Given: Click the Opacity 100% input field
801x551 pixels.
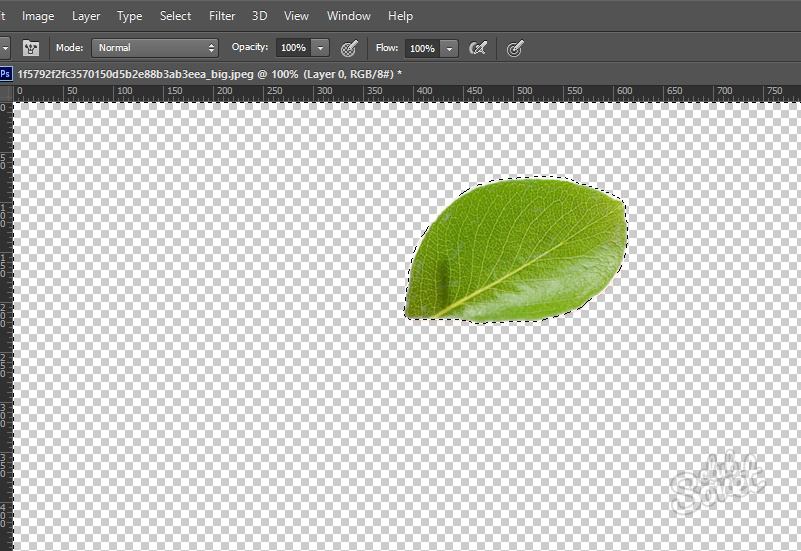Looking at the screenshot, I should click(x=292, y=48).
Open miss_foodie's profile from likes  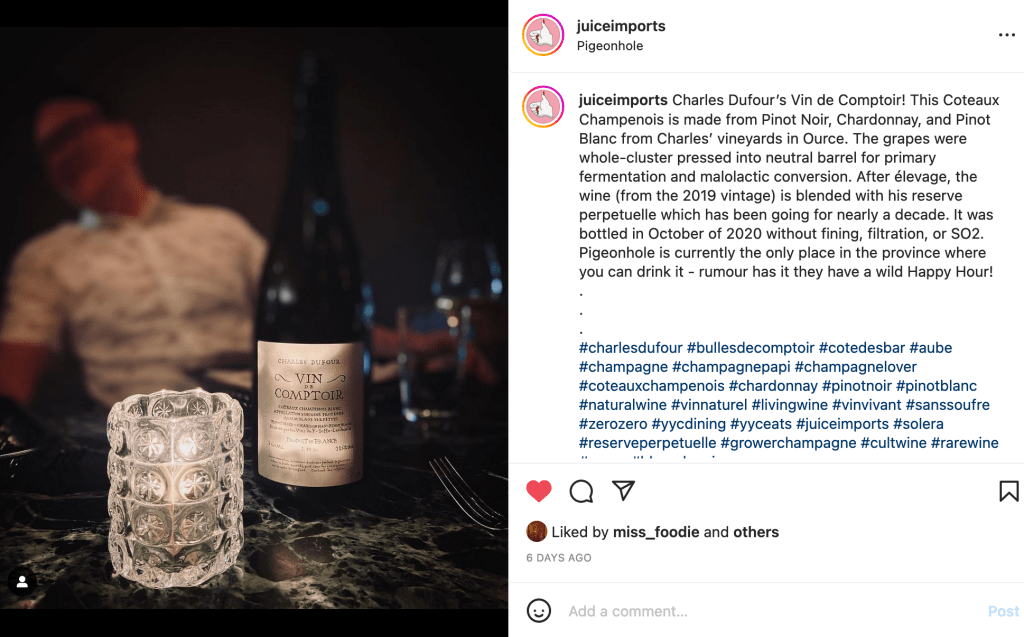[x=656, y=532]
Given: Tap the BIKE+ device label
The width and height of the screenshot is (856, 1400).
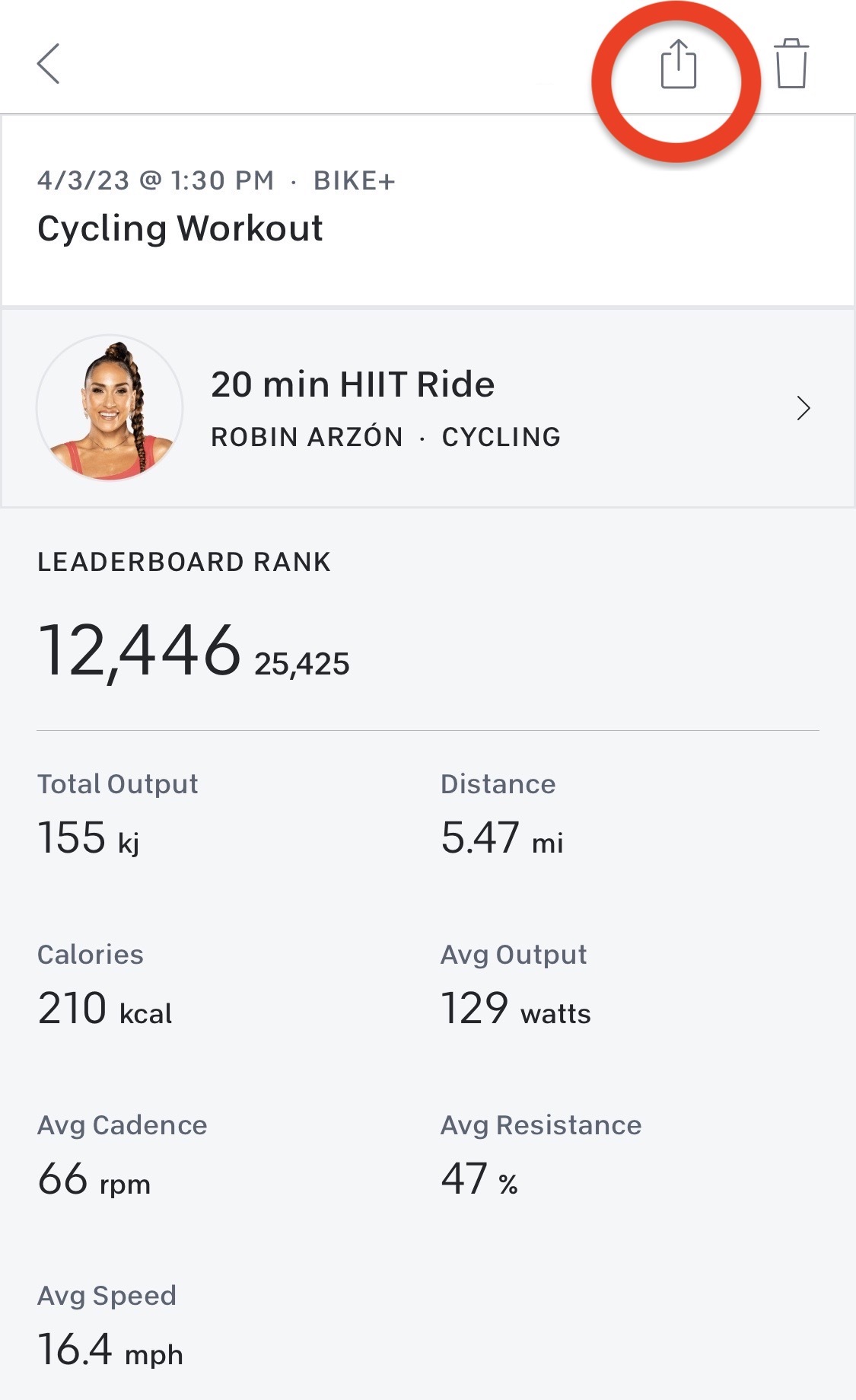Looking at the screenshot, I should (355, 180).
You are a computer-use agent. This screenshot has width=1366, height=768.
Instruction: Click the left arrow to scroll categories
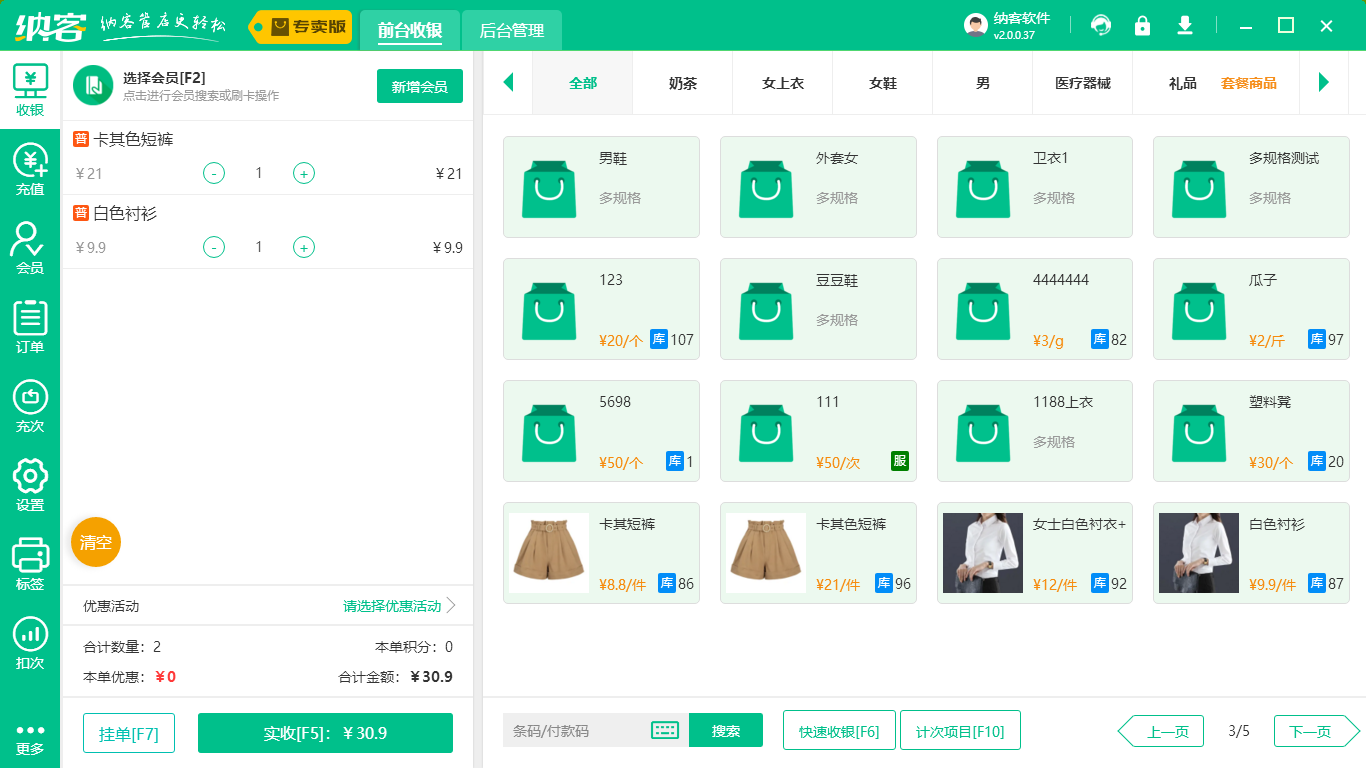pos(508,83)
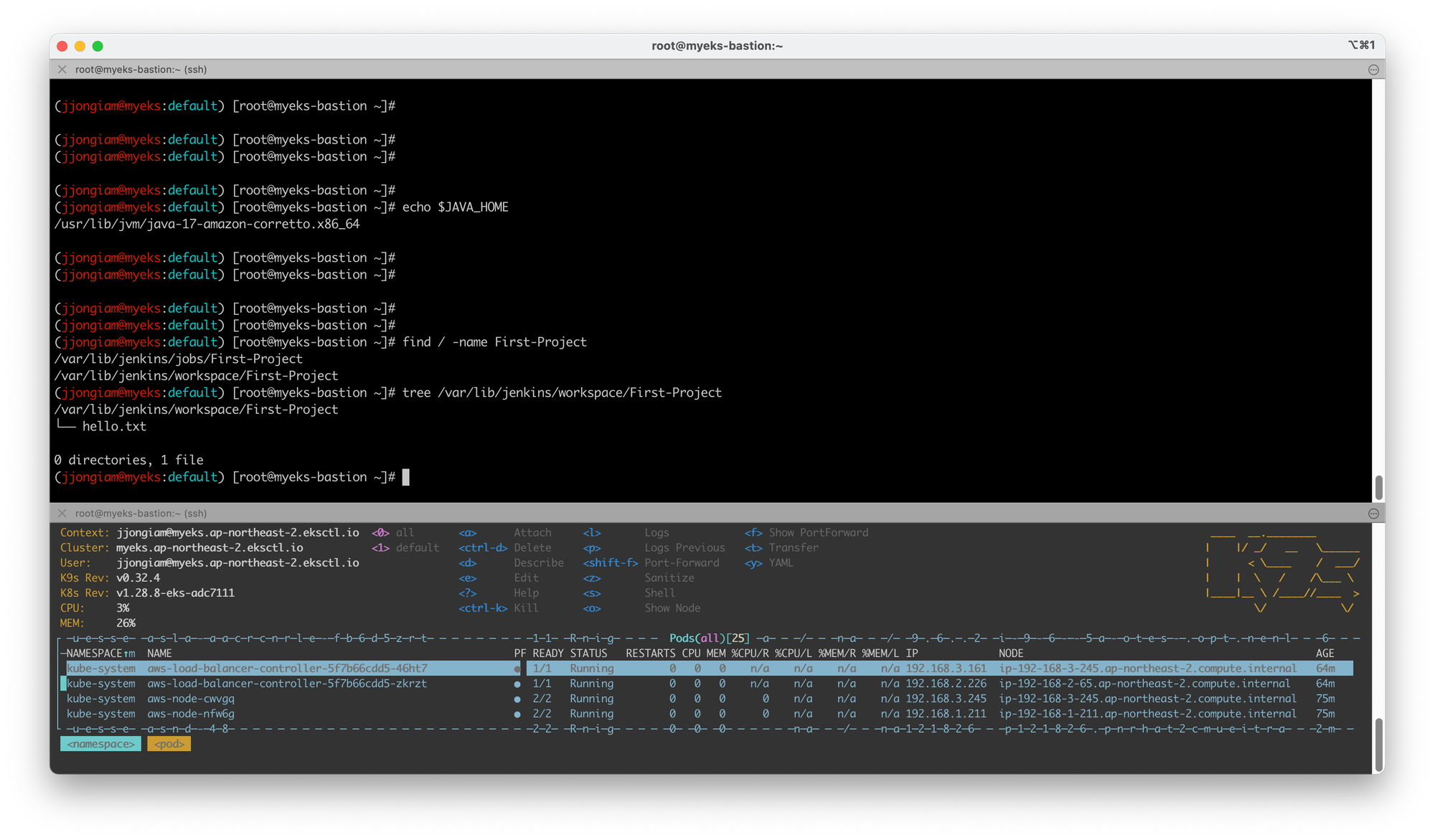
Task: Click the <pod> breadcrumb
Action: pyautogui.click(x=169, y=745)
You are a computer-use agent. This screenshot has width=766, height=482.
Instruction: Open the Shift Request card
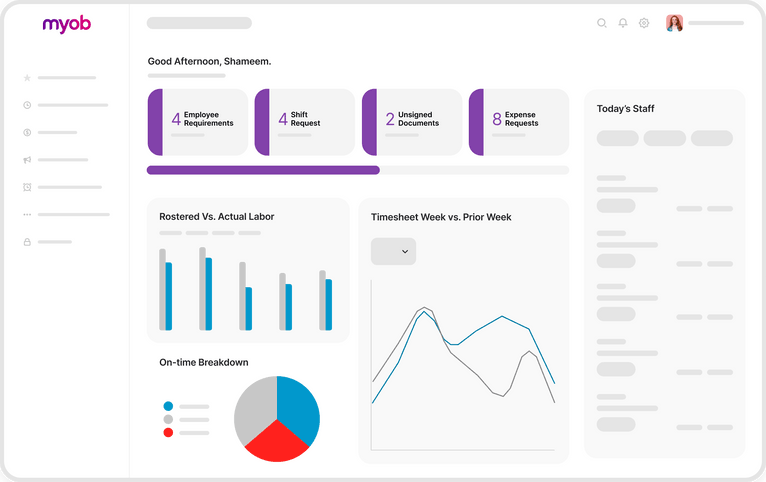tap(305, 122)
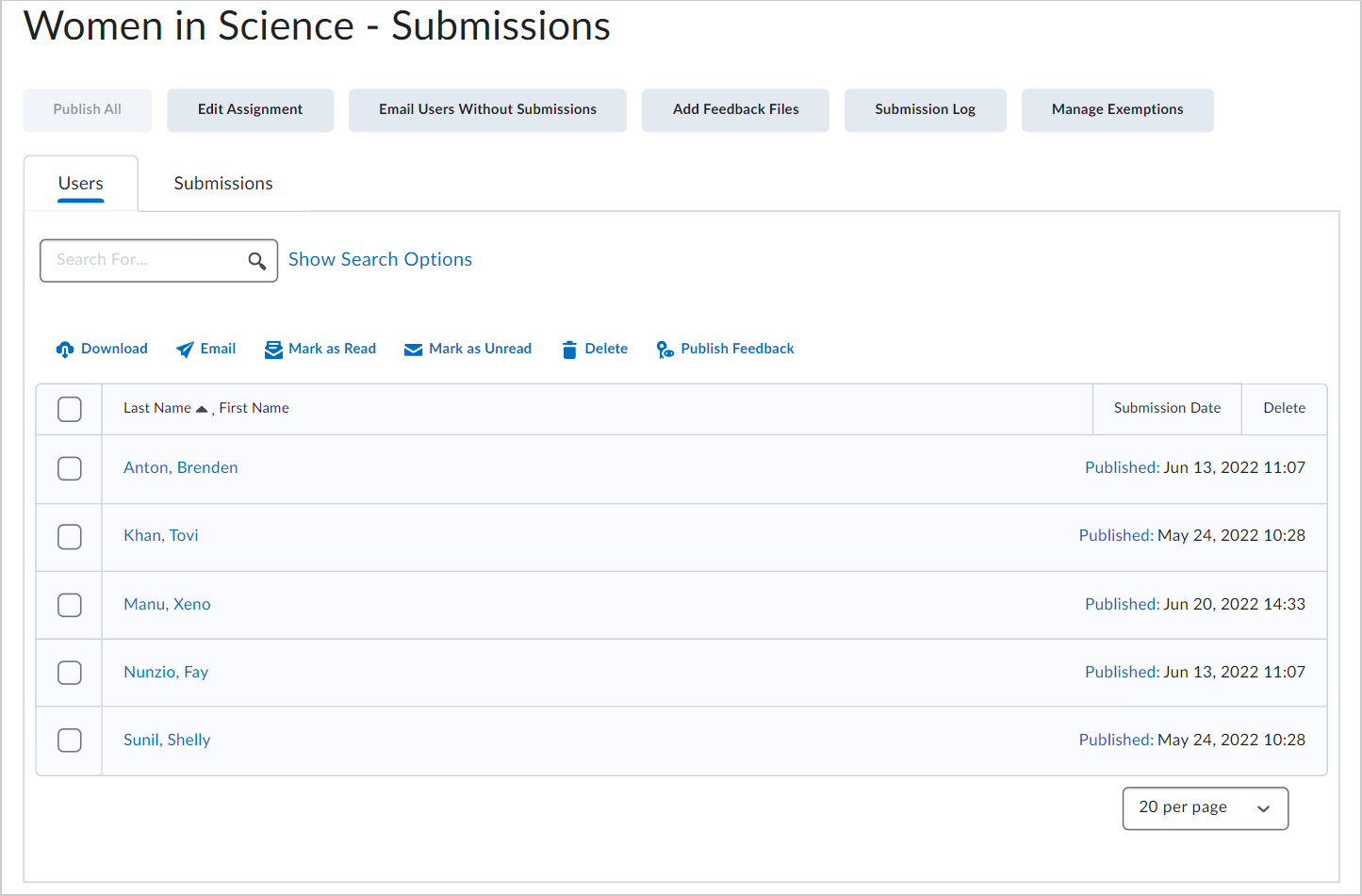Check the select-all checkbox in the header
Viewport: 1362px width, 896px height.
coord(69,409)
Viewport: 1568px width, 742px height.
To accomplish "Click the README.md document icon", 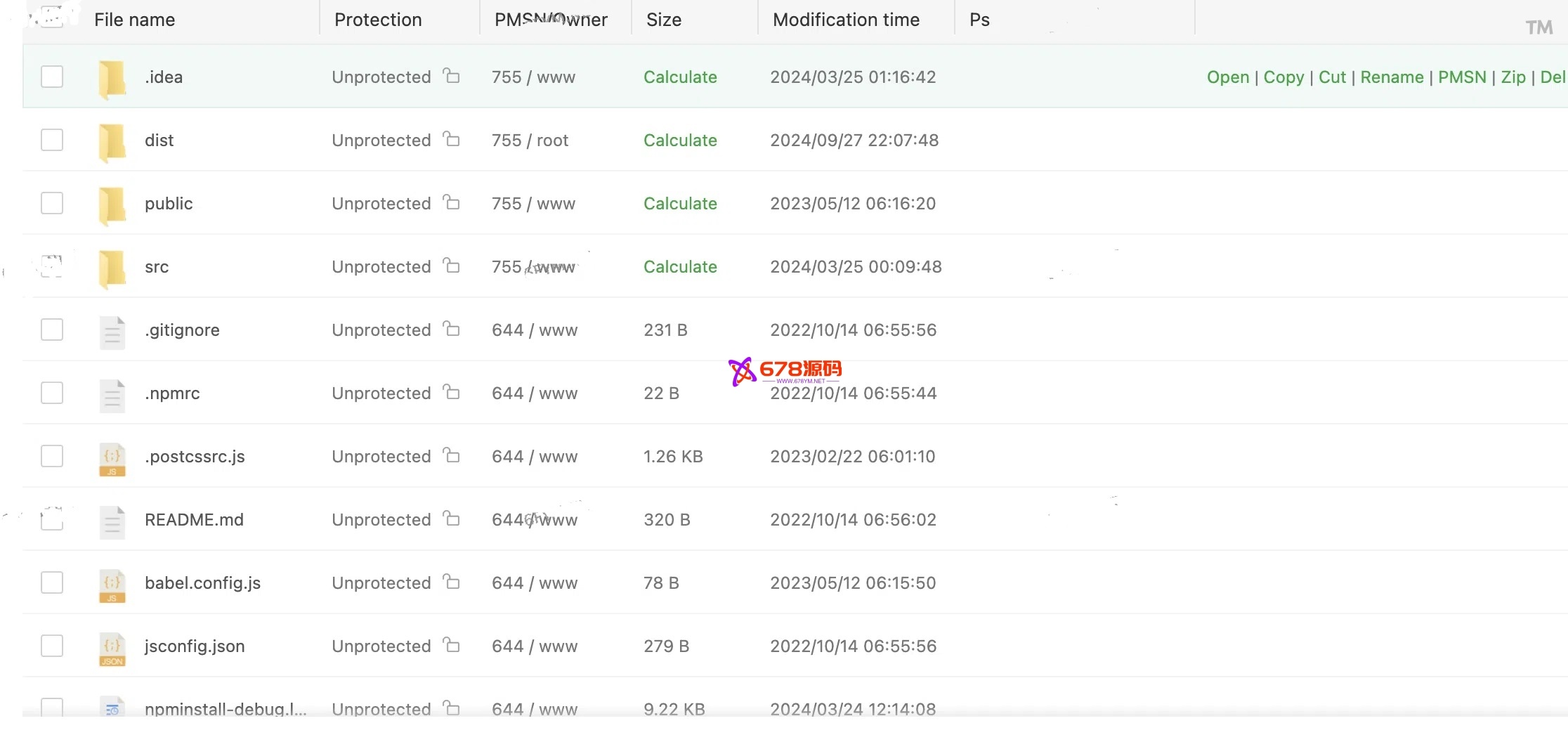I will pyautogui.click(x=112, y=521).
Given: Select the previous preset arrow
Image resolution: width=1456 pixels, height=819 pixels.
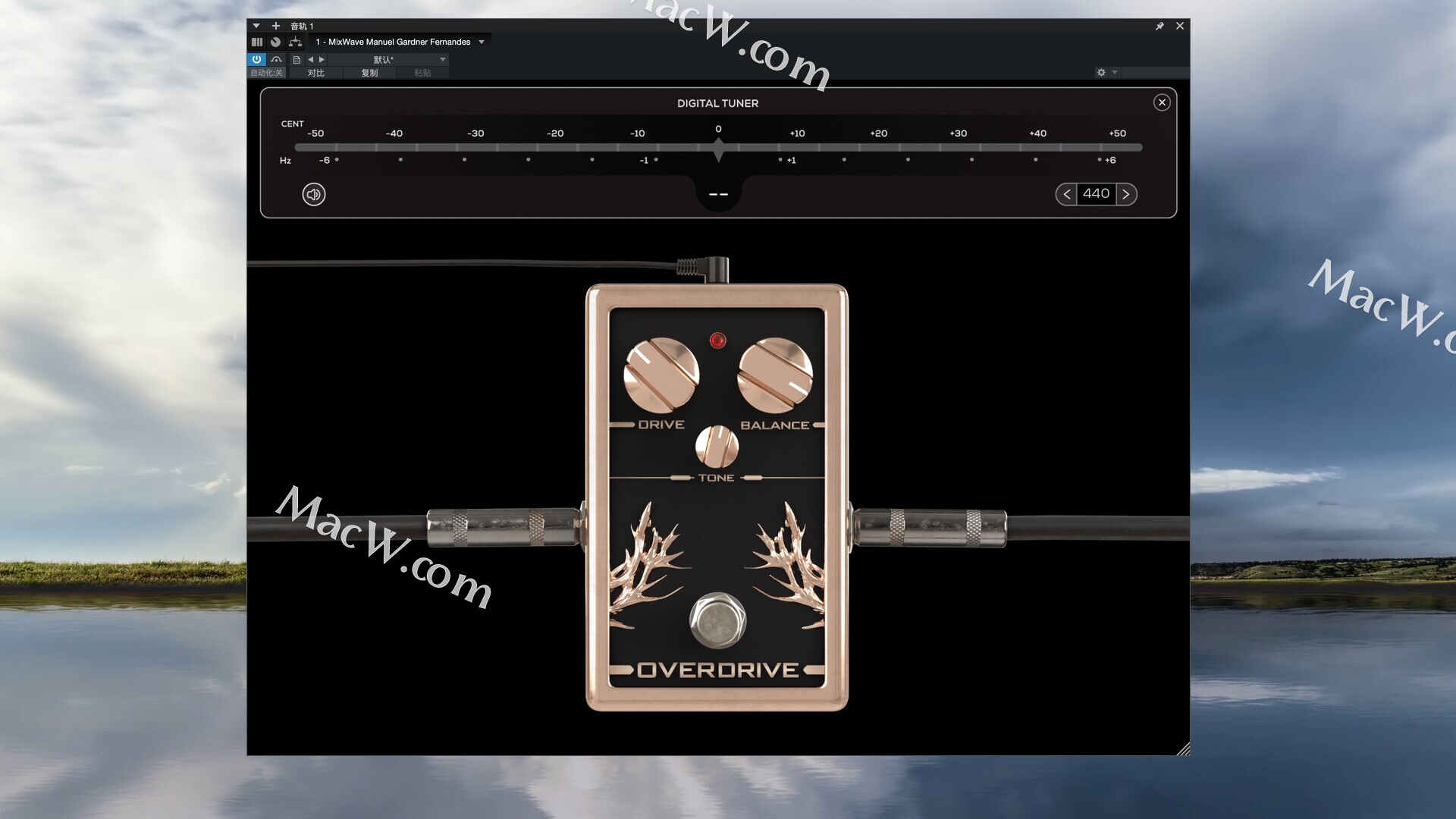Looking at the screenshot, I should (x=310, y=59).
----------
**Task statement**
Copy the lines of the material word for word, starting at the line that contains "has width=1366, height=768." and ending at the line that contains "coord(69,409)", with both of those lines included. Leave the pictures out of your copy.

**Final answer**
You are a computer-use agent. This screenshot has width=1366, height=768.
Instruction: Click the left arrow to scroll categories
pos(508,83)
Task: Click the <pod> breadcrumb
Action: pyautogui.click(x=169, y=745)
You are a computer-use agent. This screenshot has width=766, height=482.
Instruction: Open the Shift Request card
tap(305, 122)
Check the select-all checkbox in the header
Viewport: 1362px width, 896px height.
coord(69,409)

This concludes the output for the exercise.